Род настоятельно советовал мне бросить заниматься проблемой смысла жизни абстрактно, а думать о том, как мудро жить среди людей. Из ночи в ночь мы обсуждали такие проблемы, как непривязанность, мужество отвергать ценности, которые мы считаем ложными, если даже все остальные верят в них. Как ни забавно это кажется теперь, мы проводили часы, интеллектуально обсуждая бесполезность интеллектуализма. Решив, что в житейских взглядах на мир непросвещенные массы безусловно более естественны, чем мы, мы начали с пионерским рвением посещать места сборищ водителей, грузчиков и чернорабочих. Мы не обременились глубокой мудростью за время этих экскурсий, но люди, вынашивающие теории, редко испытывают необходимость в подпитывании их грубой пищей фактов!
Не все, что говорил или делал Род, встречало мою поддержку.

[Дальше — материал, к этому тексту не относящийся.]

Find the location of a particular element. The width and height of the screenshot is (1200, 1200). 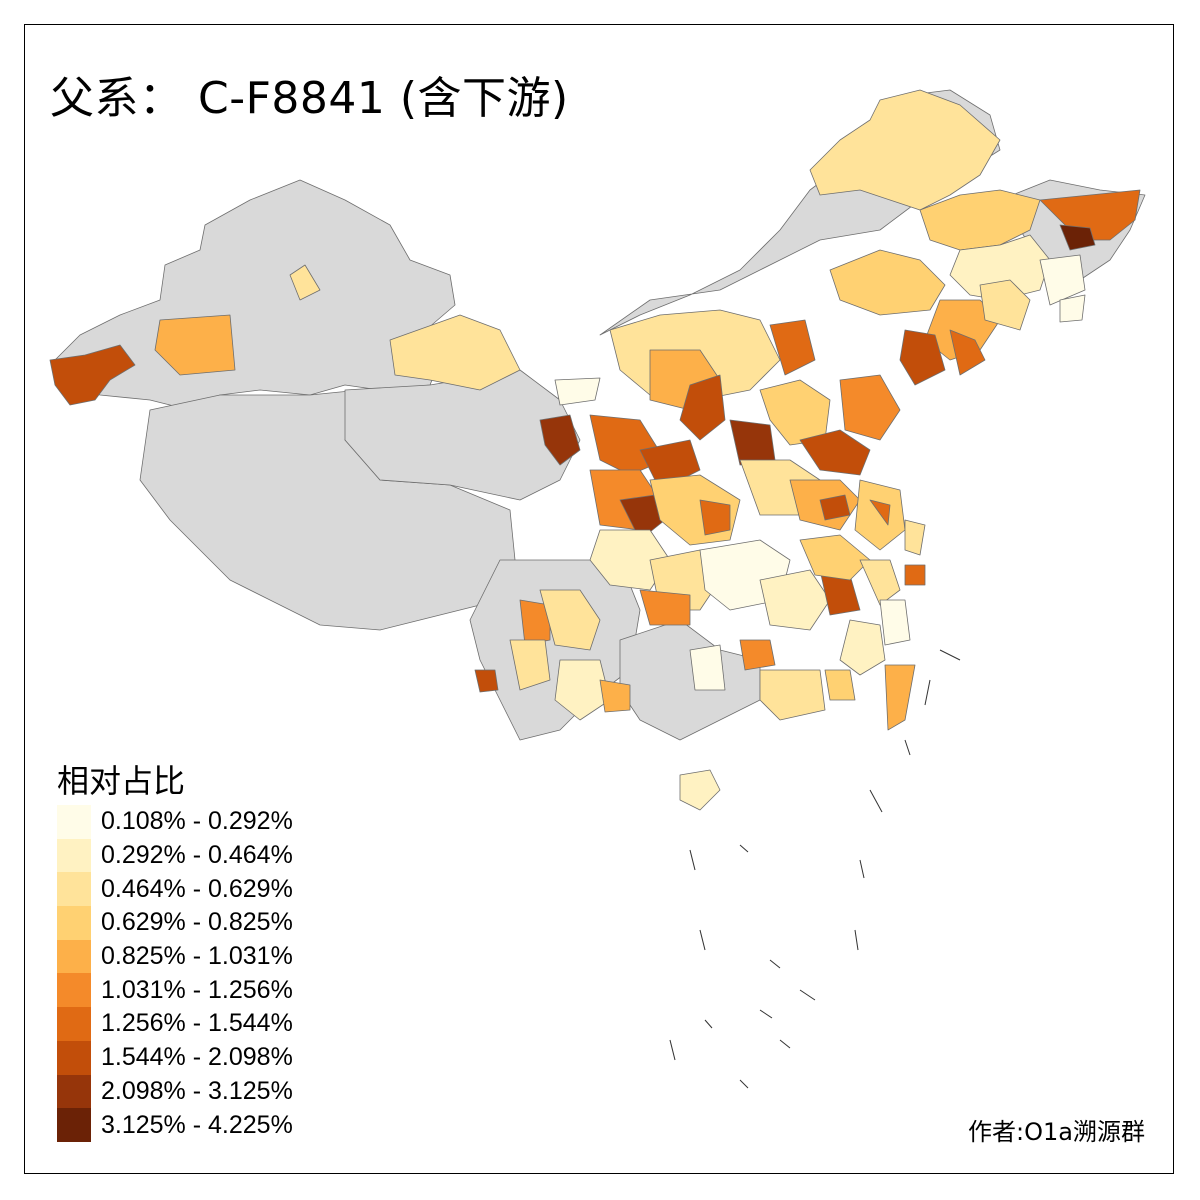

Например, он одобрительно отзывался о своем старшем друге, у которого было неестественно маленькое сердце. Для Рода и его друга это обстоятельство предполагало недостаток эмоциональных возможностей и, следовательно, поистине непривязанную натуру. Однако я не был согласен с ними, поскольку не считал, что непривязанность и чувство абсолютно несовместимы. Я считал главным, чтобы чувства человека были неличностны. Непривязанность освобождает человека от сопоставления себя с горсткой вещей и, таким образом, открывает простор для развития и усиления чувств.
Род считал также, что, вооружившись настоящим духом непривязанности, можно внешне позволить себе любые проявления мирской жизни. Однако этот аргумент показался мне слишком удобным для реализации его склонности к светскому. Несмотря на презрение к ценностям среднего класса и восхваление простого образа жизни рабочего люда, Род проявлял заметное влечение к роскоши аристократии. Вопреки тому, что Род часто высмеивал мою наивность, я смотрел на это качество как на надежную гарантию непривязанности.